Surclassé à Dortmund par la fougue d’Erling Haaland et l’intelligence tactique d’Emre Can, deux joueurs recrutés cet hiver au prix d’un Leandro Paredes, le PSG a payé sa mauvaise préparation entre jeu stéréotypé, reposant sur les éclairs de ses individualités, et bloc défensif trop friable.

— Dortmund mise sur «l’avantage psychologique» -

Principal cible des critiques ? L’entraîneur parisien Thomas Tuchel, auteur d’un pari tactique raté à l’aller. Le technicien allemand, qui joue son avenir dans la capitale, est condamné à s’appuyer cette fois sur son 4-4-2 préférentiel.

Avec quels joueurs ? Si l’identité du onze de départ est connue à 80%, deux joueurs majeurs posent encore question: Kylian Mbappé et Thiago Silva.

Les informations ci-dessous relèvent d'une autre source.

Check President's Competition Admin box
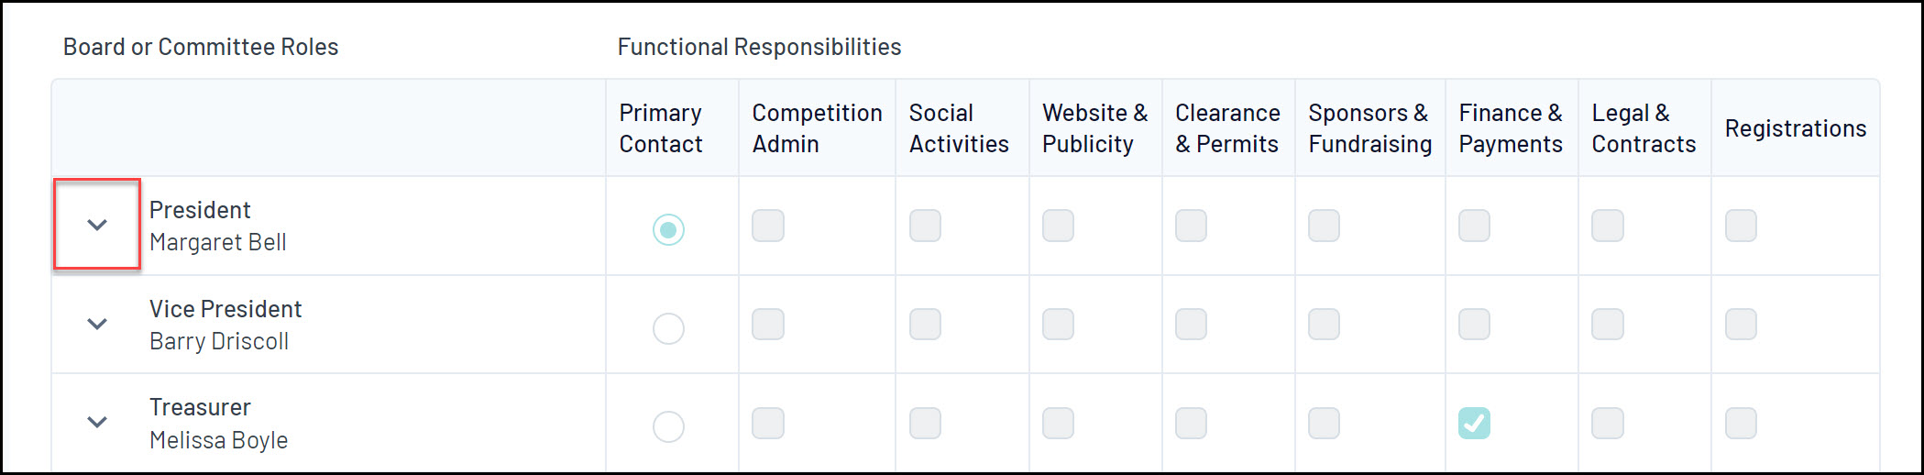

Le champion du monde, malade, a manqué les deux derniers entraînements, semant le doute sur sa participation. Quant au capitaine parisien, engagé dans une course contre la montre après sa blessure musculaire, il est en passe de réussir son pari malgré le report de dernière minute du match de Strasbourg, censé lui redonner du rythme.

Toutes les meilleures armes parisiennes seront nécessaires car Dortmund, de son côté, a poursuivi sans encombre sa préparation en s’imposant samedi à Mönchengladbach (2-1) en Bundesliga. Sans aucune blessure à déplorer.

La confiance est telle à tous les étages, que le patron du Borussia Hans-Joachim Watzke s’est même permis un coup de pression médiatique: «Pour eux, le monde va s’effondrer s’ils sont éliminés. Je crois que nous avons maintenant un avantage psychologique».

Avec un budget presque deux fois inférieur au PSG (377,1 contre 635,9 M EUR, selon le cabinet Deloitte), Dortmund n’a pas ce poids.

Depuis sa finale en 2013, le Borussia n’a même atteint qu’une fois les quarts avec... Thomas Tuchel sur le banc. L’entraîneur parisien est condamné à faire au moins aussi bien sous ses nouvelles couleurs pour éviter une crise sportive majeure.